How free of troubles must a candidate be to enter your community?
Years ago, I heard an interview of the abbot of the Trappist monastery in Gethsemani, KY, on a radio station in a large city. They were talking about men who enter the abbey. I will never forget his words, “Every time someone knocks on our door, we assume he has the wrong motives.”
The prior’s comments show how difficult it is for a community’s leadership to discern God’s will in determining whether a person has a vocation to their community. In the 1800’s, a 17-year-old girl, Róża Bialecka, of Poland, met with the Master General of the Dominican order, to discern her vocation. She wanted to join the Dominicans and teach children and adults. Her character was so stable, and her desire so intense to give herself to God, that the good priest made an immediate decision to allow her to be admitted into the novitiate, and if God willed it, that she found a new convent that would fulfill her dreams.
There aren’t many candidates like Róża, who founded the Dominican Sisters of the Immaculate Conception. Most of those who ask to enter religious life are those with many of life’s problems, with a lack of maturity, family problems, and a host of other ills of our modern secular society.

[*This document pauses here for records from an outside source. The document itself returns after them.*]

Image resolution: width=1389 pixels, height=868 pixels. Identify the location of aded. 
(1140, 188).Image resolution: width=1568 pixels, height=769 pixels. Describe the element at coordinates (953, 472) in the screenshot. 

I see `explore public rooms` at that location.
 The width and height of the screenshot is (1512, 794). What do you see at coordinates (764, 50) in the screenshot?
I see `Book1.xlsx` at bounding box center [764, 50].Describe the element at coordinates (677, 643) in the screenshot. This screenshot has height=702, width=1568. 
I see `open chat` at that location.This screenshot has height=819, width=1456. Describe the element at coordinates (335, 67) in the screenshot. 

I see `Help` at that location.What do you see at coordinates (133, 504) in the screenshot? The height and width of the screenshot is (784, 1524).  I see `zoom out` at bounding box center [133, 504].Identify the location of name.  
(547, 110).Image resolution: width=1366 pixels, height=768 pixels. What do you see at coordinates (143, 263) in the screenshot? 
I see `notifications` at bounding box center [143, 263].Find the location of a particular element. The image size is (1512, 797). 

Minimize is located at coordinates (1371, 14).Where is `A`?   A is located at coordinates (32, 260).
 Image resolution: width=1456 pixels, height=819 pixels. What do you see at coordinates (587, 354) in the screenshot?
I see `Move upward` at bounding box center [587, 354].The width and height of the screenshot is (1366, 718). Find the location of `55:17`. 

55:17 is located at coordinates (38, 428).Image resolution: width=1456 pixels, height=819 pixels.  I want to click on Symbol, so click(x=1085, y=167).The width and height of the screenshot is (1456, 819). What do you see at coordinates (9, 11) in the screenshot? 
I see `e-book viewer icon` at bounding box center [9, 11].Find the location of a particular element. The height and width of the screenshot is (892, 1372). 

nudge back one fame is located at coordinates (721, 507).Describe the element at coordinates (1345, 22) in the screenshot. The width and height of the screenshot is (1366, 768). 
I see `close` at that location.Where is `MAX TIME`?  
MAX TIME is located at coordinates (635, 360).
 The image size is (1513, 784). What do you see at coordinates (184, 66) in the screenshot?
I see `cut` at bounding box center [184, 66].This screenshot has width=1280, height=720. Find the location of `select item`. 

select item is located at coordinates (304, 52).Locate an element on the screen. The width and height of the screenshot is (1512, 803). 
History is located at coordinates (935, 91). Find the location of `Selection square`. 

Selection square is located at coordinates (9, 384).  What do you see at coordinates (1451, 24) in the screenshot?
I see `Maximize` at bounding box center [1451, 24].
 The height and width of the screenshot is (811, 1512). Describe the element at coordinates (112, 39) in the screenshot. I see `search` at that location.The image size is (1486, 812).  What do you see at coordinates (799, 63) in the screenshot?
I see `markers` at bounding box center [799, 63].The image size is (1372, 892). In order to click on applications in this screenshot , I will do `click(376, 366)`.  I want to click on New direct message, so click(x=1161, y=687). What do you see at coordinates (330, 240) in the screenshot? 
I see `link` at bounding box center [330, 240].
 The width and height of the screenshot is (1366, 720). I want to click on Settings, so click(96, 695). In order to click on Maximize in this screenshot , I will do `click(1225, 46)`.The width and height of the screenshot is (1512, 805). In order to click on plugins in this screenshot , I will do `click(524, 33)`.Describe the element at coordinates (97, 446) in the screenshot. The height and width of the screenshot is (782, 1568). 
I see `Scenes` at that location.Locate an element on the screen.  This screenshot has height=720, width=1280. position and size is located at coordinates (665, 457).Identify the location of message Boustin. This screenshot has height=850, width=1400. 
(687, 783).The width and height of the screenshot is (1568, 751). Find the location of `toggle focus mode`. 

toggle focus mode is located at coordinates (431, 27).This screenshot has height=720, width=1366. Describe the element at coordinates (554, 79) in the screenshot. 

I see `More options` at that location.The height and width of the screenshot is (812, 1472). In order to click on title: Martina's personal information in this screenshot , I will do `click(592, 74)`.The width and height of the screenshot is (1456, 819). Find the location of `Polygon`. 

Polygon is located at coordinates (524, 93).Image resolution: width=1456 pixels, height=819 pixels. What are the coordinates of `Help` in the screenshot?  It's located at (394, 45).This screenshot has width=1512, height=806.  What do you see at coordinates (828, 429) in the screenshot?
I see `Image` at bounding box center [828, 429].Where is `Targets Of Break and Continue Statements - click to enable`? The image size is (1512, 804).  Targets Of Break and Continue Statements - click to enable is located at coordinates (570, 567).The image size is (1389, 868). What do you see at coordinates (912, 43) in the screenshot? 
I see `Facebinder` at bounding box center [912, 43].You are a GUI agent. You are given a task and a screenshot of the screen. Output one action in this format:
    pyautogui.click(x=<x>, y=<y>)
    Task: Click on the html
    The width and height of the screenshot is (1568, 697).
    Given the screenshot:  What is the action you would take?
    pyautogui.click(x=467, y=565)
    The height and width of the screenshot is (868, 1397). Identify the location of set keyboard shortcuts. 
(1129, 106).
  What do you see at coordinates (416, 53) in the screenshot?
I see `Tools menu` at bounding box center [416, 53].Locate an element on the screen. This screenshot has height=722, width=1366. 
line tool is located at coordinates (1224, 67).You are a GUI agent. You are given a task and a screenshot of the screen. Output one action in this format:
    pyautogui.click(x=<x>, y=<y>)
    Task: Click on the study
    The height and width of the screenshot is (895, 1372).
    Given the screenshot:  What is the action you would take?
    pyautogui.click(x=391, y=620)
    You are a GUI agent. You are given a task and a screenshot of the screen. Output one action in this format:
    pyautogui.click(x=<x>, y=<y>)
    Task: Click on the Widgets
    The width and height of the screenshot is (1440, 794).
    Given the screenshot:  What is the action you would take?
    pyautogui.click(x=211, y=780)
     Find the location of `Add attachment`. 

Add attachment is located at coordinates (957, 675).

St. Francis de Sales, however, did not demand perfection in religious candidates. He said that some souls are preserved from the delusions of the world, and thus open to the call of God, through sorrow, disgust or social rejection. “There are souls,” says St Francis de Sales, “who were the world to smile upon them, would never become religious; yet by means of contradictions and disappointments, they are brought to despise the vanities, and all allurements of the world, and understand its fallacy.”
St. Francis says,
“Now, though these persons come to God, as it were,
- in anger against the world, which has displeased them, or
- on account of some troubles or
- afflictions which have tormented them,
- yet they do not fail to give themselves to God of their own free will; and very often such persons succeed very well in the service of God, and become great Saints, sometimes greater than those who have entered it with more evident vocations, or with far purer motives.”